Dáil debates

Thursday, 22 April 2021

Ceisteanna ó Cheannairí - Leaders' Questions

 

11:55 am

Photo of Pearse DohertyPearse Doherty (Donegal, Sinn Fein) | Oireachtas source

I want to raise the issue of Dolphin Trust with the Tánaiste this morning. It is a Ponzi scheme, a scam that has 1,800 Irish victims who are to lose up to €108 million in pension savings. These are not well-heeled or seasoned investors, but ordinary people, some of whom have lost all of their life savings and pensions.

This centres around a Germany company called Dolphin Trust, renamed the German Property Group, and its director, Mr. Charles Smethurst. Dolphin told investors it would use their money to buy derelict buildings across Germany, turn them into luxury flats and apartments and sell them to German buyers. They promised high-interest returns and their original capital back. Dolphin Trust has now collapsed and owes investors around the world in the region of €3 billion. In Germany, it was reported that the properties held by Dolphin Trust would only be able to recover €100 million. British and German media have reported that investors' money, the money that they invested in their pensions and savings, were used by the director and his family to pay for parties, fashion shows, luxury items and rent.

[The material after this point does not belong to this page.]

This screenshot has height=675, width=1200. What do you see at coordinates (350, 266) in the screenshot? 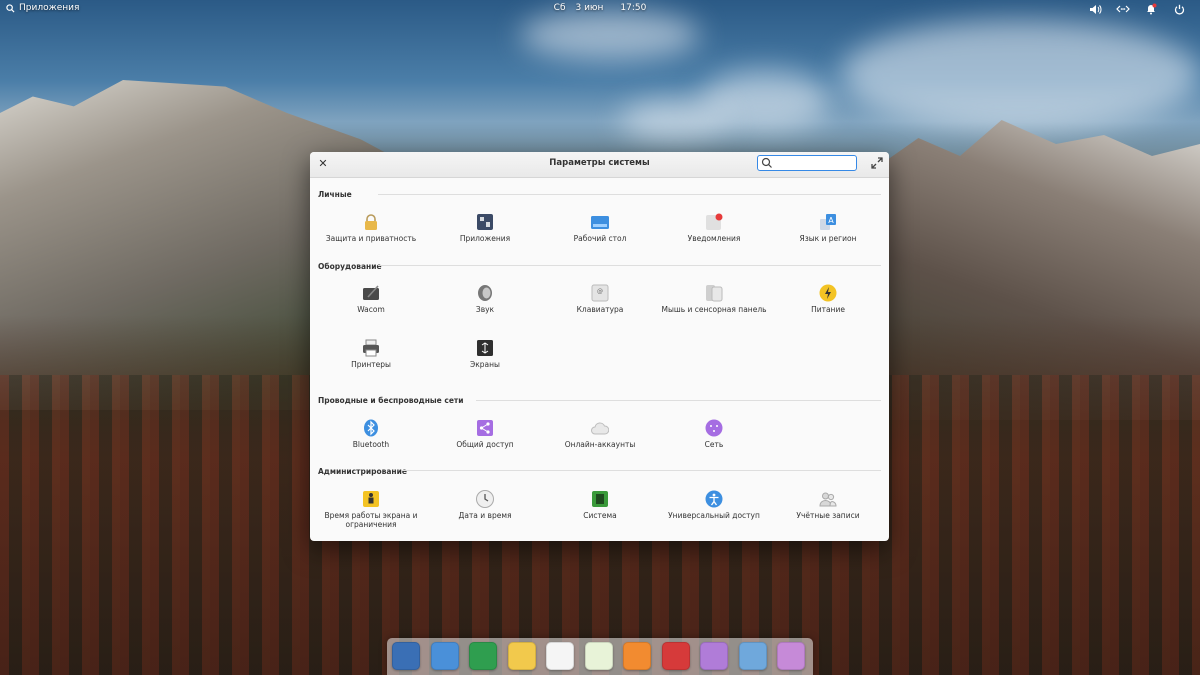
I see `section-title-hardware: Оборудование` at bounding box center [350, 266].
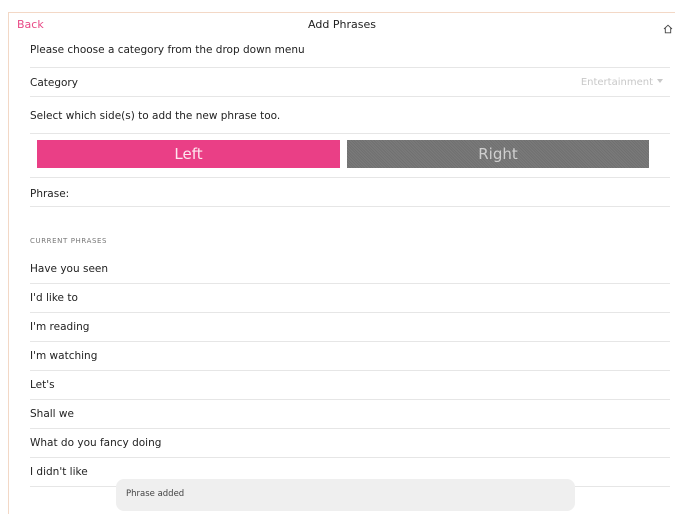 Image resolution: width=675 pixels, height=514 pixels. I want to click on phrase-list-item: Let's, so click(350, 386).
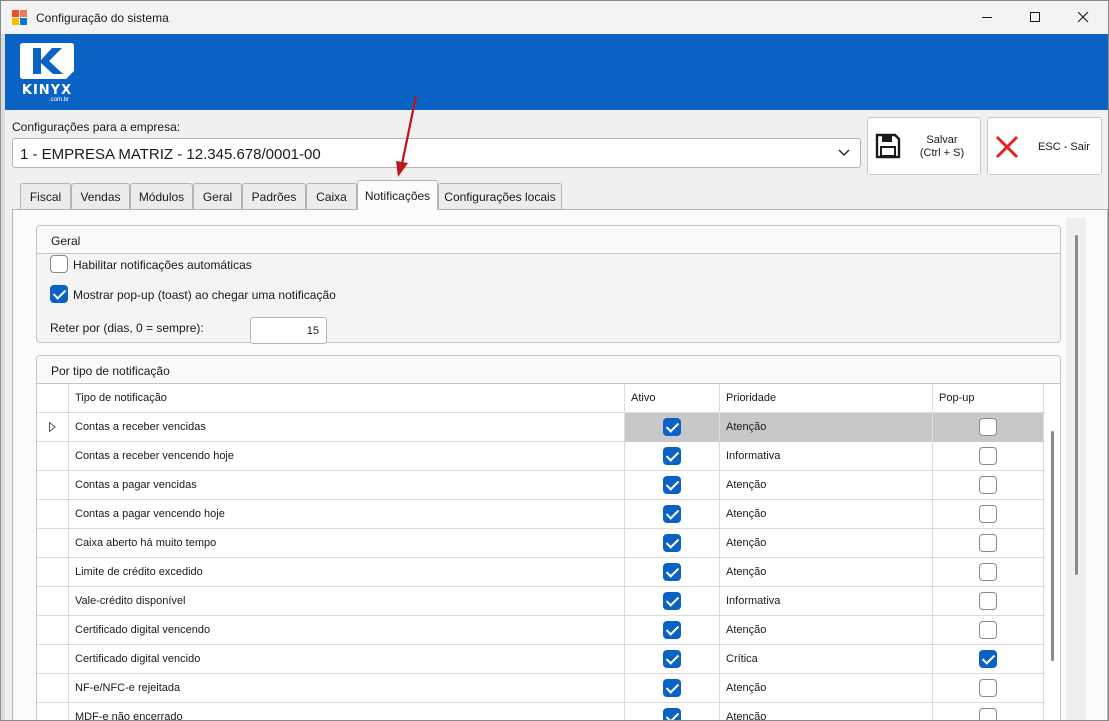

The nerve centre of this operation was in Ireland, through Dolphin International Group, based in Cork. It marketed and processed the loan notes from 2012 and distributed commissions throughout the world. In the bonanza years, brokers were earning commissions of 20% and more. For a decade the loan notes were administered by a company called Wealth Options Trustees Limited, with all marketing and distribution of the loan notes handed over by Dolphin to the associated Wealth Options company in 2018. These companies, under the Wealth Options umbrella, are based in Naas, County Kildare, co-owned and co-directed by two Irish individuals, with Charles Smethurst himself also a director of the two Irish special purpose vehicles, SPVs, which channelled theses investments. During this time the directors of Wealth Options received more than €9 million, and paid themselves more than €4 million from 2018 when the Ponzi scheme was clearly unravelling.

German authorities are now investigating this scheme as investment fraud. It involves the misuse of the pensions and savings of in excess of 1,800 Irish people and it was clearly a scam. As I said, these are ordinary people, not with hundreds of thousands of euro but €20,000, €30,000 or €40,000 to invest in pensions. It is unlikely that these people will ever see the full value of their money - for some their entire life savings - and that is heartbreaking for them.

With Ireland in many ways the nerve centre of this scheme, which has ripped off more than 20,000 people and their savings worldwide, there are questions that need to be answered. In 2016, Wealth Options was contacted by the Central Bank and asked to provide details of the products, in particular, these loan notes, it was selling. In other words, the Central Bank was aware of the risks as far back as 2016 - indeed, it was reported at that time - of these high-risk, unregulated products that were compromising peoples' pensions and savings. Why was no action taken? Why did the Central Bank not alert people in terms of a notice on its website that there was an issue here? It was even after this time that the sales of these loan notes went through the roof, with the directors of Wealth Options paying themselves more than €4 million in 2018 and 2019 when the Ponzi scheme was clearly unravelling.

At its heart this scandal is regulatory failure of a dramatic nature. Wealth Options were regulated by the Central Bank and the brokers who sold the products were regulated by the Central Bank, but the products they marketed, distributed and sold are not. This is the Wild West of the financial market with no sheriff in sight and now 1,800 Irish people may not recover their pensions or life savings.

When the Government of which the Tánaiste was a member become aware of this in 2016, what actions, if any, did it take? What actions does the Government plan to take in response to this scandal today? Finally, there are hundreds of millions of euro of pensions invested in unregulated, high-risk loan note products. What action will the Government take to bring this market into the light and these products under robust regulation?